The model mainly includes three parts:

For the first part, we use an evaporation coefficient K (ratio of potential evapotranspiration to reference crop evaporation generally from Allen, 1998) rather than Kc (the ratio of potential evapotranspiration to pan evaporation) because we often use potential evapotranspiration data from a system like GLDAS, NLDAS, etc. But it doesn't matter, when you use pan evaporation, just treat K as Kc.

For the second part, we provide multiple implementations, because, for this module, formulas in different books are a little different. One simplest version is chosen as a default setting. More details could be seen in the source code directly now. We provide four versions, two versions from two books.

For the third part -- routing module, we provide different ways: the default is a common way with recession constant ( CS) and lag time (L) shown in the figure; second (You can set the model's name as "xaj_mz" to use it) is a model from mizuRoute to generate unit hydrograph for surface runoff (Rs -> Qs) , as its parameters are easier to set, and we can optimize all parameters in a uniform way.

We provide two common calibration methods to optimize XAJ's parameters:

  • SCE-UA from spotpy
  • GA from DEAP: now only the method is used, but no completed case is provided yet. We will provide one soon.

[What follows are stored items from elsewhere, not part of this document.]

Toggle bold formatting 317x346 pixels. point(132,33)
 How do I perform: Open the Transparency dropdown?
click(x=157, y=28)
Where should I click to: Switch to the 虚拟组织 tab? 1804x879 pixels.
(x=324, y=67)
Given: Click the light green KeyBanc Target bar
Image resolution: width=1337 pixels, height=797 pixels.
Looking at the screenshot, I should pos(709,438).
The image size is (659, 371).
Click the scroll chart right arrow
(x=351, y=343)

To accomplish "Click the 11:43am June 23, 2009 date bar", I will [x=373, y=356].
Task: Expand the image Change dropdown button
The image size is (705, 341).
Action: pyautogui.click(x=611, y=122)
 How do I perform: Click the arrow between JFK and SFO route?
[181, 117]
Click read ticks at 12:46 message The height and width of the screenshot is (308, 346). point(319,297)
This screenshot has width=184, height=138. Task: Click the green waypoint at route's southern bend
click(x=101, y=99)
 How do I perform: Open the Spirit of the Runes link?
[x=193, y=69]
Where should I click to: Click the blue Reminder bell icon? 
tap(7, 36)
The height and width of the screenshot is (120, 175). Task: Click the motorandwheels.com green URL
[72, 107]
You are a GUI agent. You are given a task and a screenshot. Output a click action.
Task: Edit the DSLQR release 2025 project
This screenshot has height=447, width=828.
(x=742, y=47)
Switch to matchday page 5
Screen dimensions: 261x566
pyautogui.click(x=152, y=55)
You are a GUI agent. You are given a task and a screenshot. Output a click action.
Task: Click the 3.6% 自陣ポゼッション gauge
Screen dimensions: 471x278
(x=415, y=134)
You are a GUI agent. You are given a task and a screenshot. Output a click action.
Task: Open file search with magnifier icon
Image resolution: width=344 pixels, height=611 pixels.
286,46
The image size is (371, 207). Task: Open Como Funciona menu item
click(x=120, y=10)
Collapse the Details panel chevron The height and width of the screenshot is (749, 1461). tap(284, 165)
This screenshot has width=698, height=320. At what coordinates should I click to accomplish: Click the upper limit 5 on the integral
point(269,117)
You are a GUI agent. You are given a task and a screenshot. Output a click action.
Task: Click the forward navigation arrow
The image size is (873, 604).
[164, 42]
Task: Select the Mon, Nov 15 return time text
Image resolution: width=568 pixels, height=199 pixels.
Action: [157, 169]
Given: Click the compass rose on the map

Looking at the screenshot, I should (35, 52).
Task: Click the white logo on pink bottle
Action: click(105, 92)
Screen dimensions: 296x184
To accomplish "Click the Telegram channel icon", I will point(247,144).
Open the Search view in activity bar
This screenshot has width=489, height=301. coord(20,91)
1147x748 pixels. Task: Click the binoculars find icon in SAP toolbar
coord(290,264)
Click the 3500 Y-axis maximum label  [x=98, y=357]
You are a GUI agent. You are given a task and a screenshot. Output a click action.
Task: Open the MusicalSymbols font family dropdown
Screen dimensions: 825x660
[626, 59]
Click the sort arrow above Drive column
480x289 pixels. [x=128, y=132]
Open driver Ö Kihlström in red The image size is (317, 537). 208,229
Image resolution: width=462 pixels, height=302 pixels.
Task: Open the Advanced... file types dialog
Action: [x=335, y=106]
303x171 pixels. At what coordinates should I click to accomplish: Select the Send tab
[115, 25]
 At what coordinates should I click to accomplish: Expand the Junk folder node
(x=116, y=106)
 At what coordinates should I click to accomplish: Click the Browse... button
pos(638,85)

Now the model is only for one computing element (typically, a headwater catchment). Soon we will provide calibration for multiple headwater catchments. To get a better simulation for large basins, a (semi-)distributed version may be needed, and it is not implemented yet. The following links may be useful:

We also provide a differentiable version of XAJ, which is based on the PyTorch framework.

The idea comes from this paper: From calibration to parameter learning: Harnessing the scaling effects of big data in geoscientific modeling by Tsai et al. (2021). We use the same structure as the original XAJ model but replace the original Numpy code with PyTorch. Then we can use the automatic differentiation technique and stochastic gradient descent algorithms to optimize all parameters. The advantage of this method is that we can use the same code to optimize many basins at once and use big data to improve the model performance. Generally, with the native parallel computing ability of PyTorch, the differentiable version is faster than the original version without any parallel processing. The differentiable version is in torchhydro.

Other implementations for XAJ:

How to contribute

If you want to add features for hydro-model-xaj, for example, write a distributed version for XAJ, please create a new git branch for your feature and send me a pull request.

If you find any problems in hydro-model-xaj, please post your questions on issues.

References

  • Allen, R.G., L. Pereira, D. Raes, and M. Smith, 1998. Crop Evapotranspiration, Food and Agriculture Organization of the United Nations, Rome, Italy. FAO publication 56. ISBN 92-5-104219-5. 290p.
  • Duan, Q., Sorooshian, S., and Gupta, V. (1992), Effective and efficient global optimization for conceptual rainfall-runoff models, Water Resour. Res., 28( 4), 1015– 1031, doi:10.1029/91WR02985.
  • François-Michel De Rainville, Félix-Antoine Fortin, Marc-André Gardner, Marc Parizeau, and Christian Gagné. 2012. DEAP: a python framework for evolutionary algorithms. In Proceedings of the 14th annual conference companion on Genetic and evolutionary computation (GECCO '12). Association for Computing Machinery, New York, NY, USA, 85–92. DOI:https://doi.org/10.1145/2330784.2330799
  • Houska T, Kraft P, Chamorro-Chavez A, Breuer L (2015) SPOTting Model Parameters Using a Ready-Made Python Package. PLoS ONE 10(12): e0145180. https://doi.org/10.1371/journal.pone.0145180
  • Mizukami, N., Clark, M. P., Sampson, K., Nijssen, B., Mao, Y., McMillan, H., Viger, R. J., Markstrom, S. L., Hay, L. E., Woods, R., Arnold, J. R., and Brekke, L. D.: mizuRoute version 1: a river network routing tool for a continental domain water resources applications, Geosci. Model Dev., 9, 2223–2238, https://doi.org/10.5194/gmd-9-2223-2016, 2016.
  • Zhao, R.J., Zhuang, Y. L., Fang, L. R., Liu, X. R., Zhang, Q. S. (ed) (1980) The Xinanjiang model, Hydrological Forecasting Proc., Oxford Symp., IAHS Publication, Wallingford, U.K.
  • Zhao, R.J., 1992. The xinanjiang model applied in China. J Hydrol 135 (1–4), 371–381.